Andre Mills will tell you … he didn’t care about school. He didn’t need to. Education was simply an annoying obligation to make it to the pros. In high school, he was slated for the NBA. Scouts aggressively sought him out, he traveled on the McDonald’s dream team for high school standouts, and received countless benefits from being “the best.” School was low on his list of priorities. So much so, in fact, he was barely passing his classes. His grades were often padded and his absences were excused. He was going places! He was going to be a star! Then the unimaginable happened.
Mills went up for a jump shot, landed and shattered both his shin bones. A rare vitamin D deficiency brought everything to an excruciatingly painful end. The dream was over and, suddenly, so were the passes in school. Friendships ended. People he thought he knew faded into the background.

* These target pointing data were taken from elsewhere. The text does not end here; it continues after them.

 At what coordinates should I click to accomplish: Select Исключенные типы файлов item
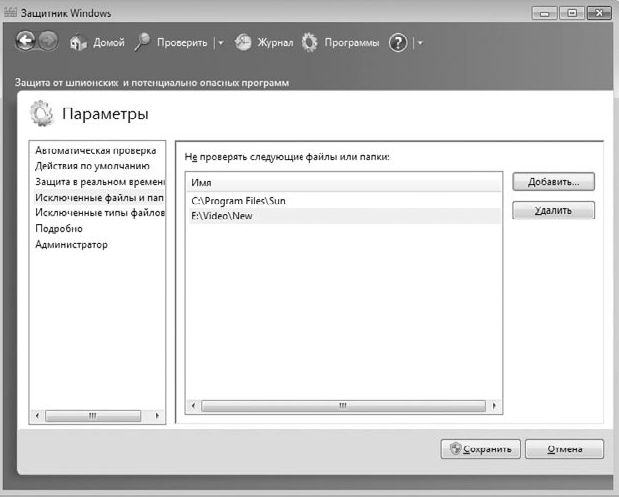click(97, 213)
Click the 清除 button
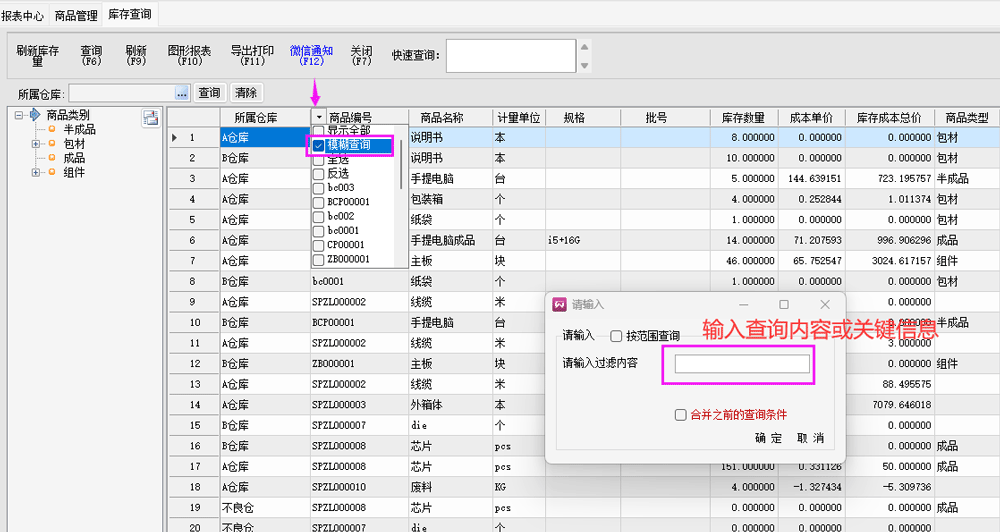 point(246,92)
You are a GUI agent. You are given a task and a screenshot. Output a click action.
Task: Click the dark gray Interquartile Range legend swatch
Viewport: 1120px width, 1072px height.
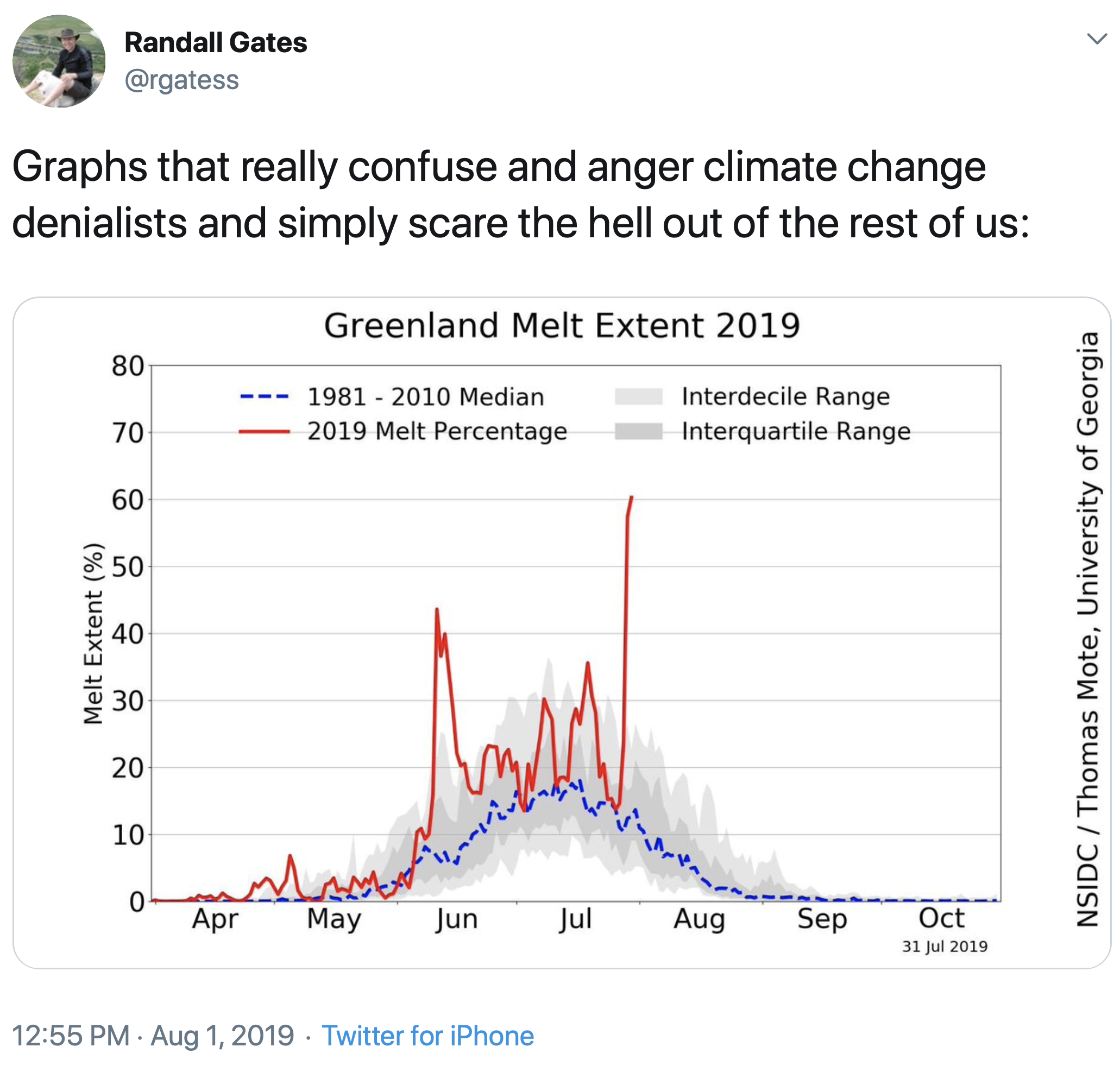click(x=638, y=431)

In his book, BALL IS NOT LIFE, Mills is as raw and real as one can get about being a young African-American male headed for the NBA one minute and just another kid struggling in school the next. But he understood that he had a choice. He could wallow in self-pity or take on education as he once had “the game.” As hard as he worked on the court, he admits, school was harder.
Down but not out, Mills began speaking to schools, sports teams and organizations about the value of education and being respectful to authority figures. He has “get real” discussions about social media, peer pressure, and self-worth. Mills has mentored hundreds of students and has only just begun.